Saturday, November 9, 2013 : 3:50 PM
3017 Monroe (Washington Marriott)

*Names in bold indicate Presenter

Jessaca Spybrook, Western Michigan University
Cluster randomized trials (CRTs) have become increasingly common as a means for evaluating the effectiveness of social programs. For example, CRTs have been conducted to examine the effectiveness of programs designed to prevent drug abuse among youth, reduce violent behavior among students, enhance parenting skills, and improve student achievement. CRTs have become more widespread in evaluations of the effectiveness of social programs and policies for two primary reasons. First, when they are feasible and if they are well designed and implemented, randomized trials are the best way to establish causal relationships. Second, the natural clustering in many organizations and the fact that programs are often implemented at the group level makes CRT’s a logical choice. For example, in the U.S. education system, students are nested within classrooms within schools within districts, and educational interventions are typically delivered at the classroom, school, or district level.            

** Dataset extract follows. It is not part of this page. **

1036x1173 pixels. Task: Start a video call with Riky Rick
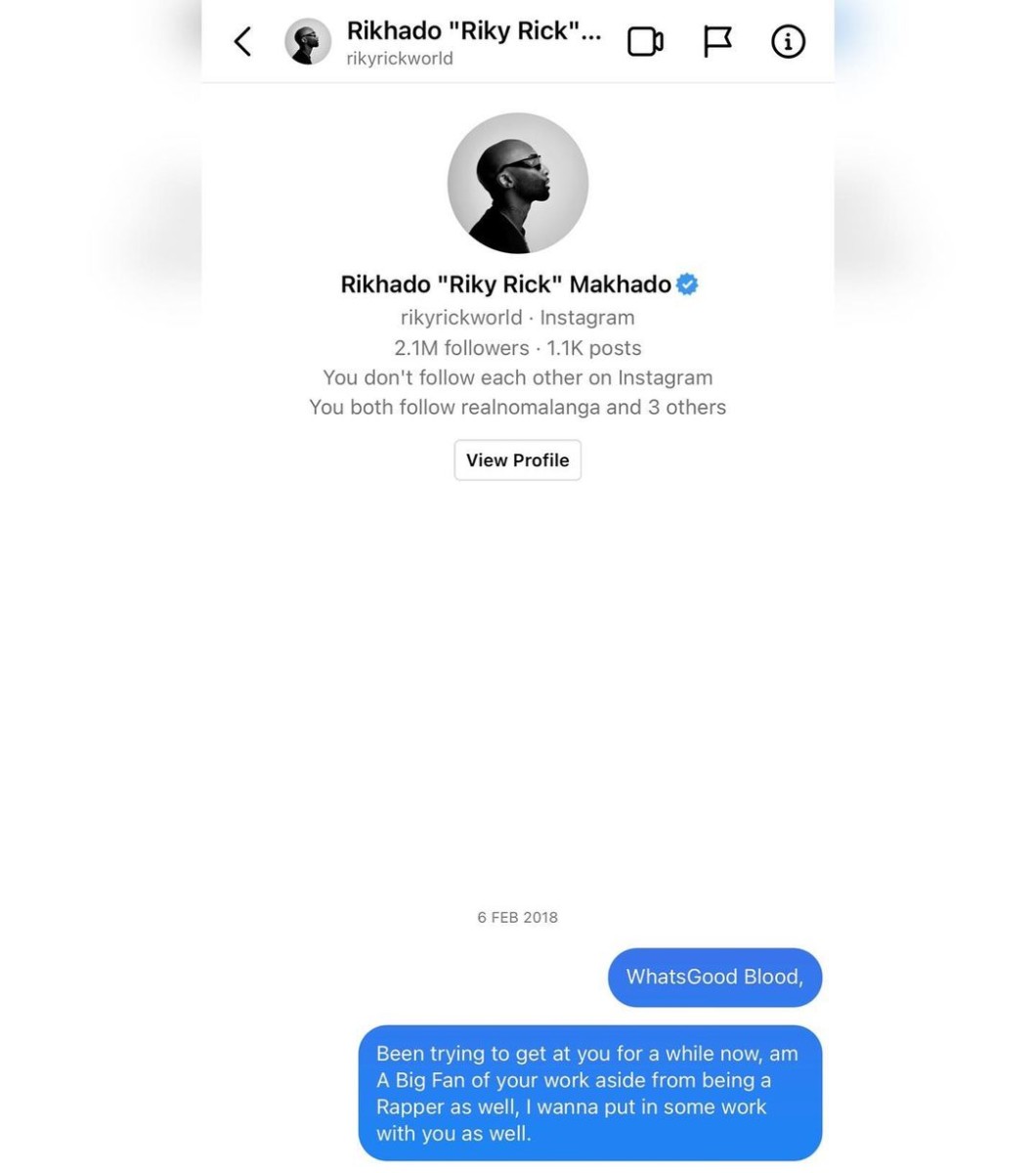click(645, 41)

However, the sheer presence of a CRT to evaluate a program or policy is not enough to generate rigorous evidence of the effectiveness of a program. As noted above, the trials must be well-designed and implemented in order to generate high-quality evidence of program effectiveness. In the past 15 years, the field has made substantial progress in terms of how to design CRTs and how to calculate the statistical power for the main effect of treatment. However, designing a study to detect the main effect of treatment may not be sufficient. It is quite reasonable that context matters in these studies and thus designing studies to examine for whom and under what conditions a program is effective is critical.

The purpose of this paper is to provide a resource for researchers designing studies that not only test whether or not a program works, but under what conditions and for whom. Specifically, I provide power calculations for dichotomous student and cluster level moderators for the following types of CRTs: 2-level CRT, 3-level CRT, 3-level multisite cluster randomized trial (MSCRT), and 4-level MSCRT. To make the calculations accessible for researchers planning CRTs, I also include a tool, R code in this case, for researchers conducting these calculations. The calculations and code in this paper is a next step towards building capacity in field for researchers to design CRTs that move beyond the main effect of treatment.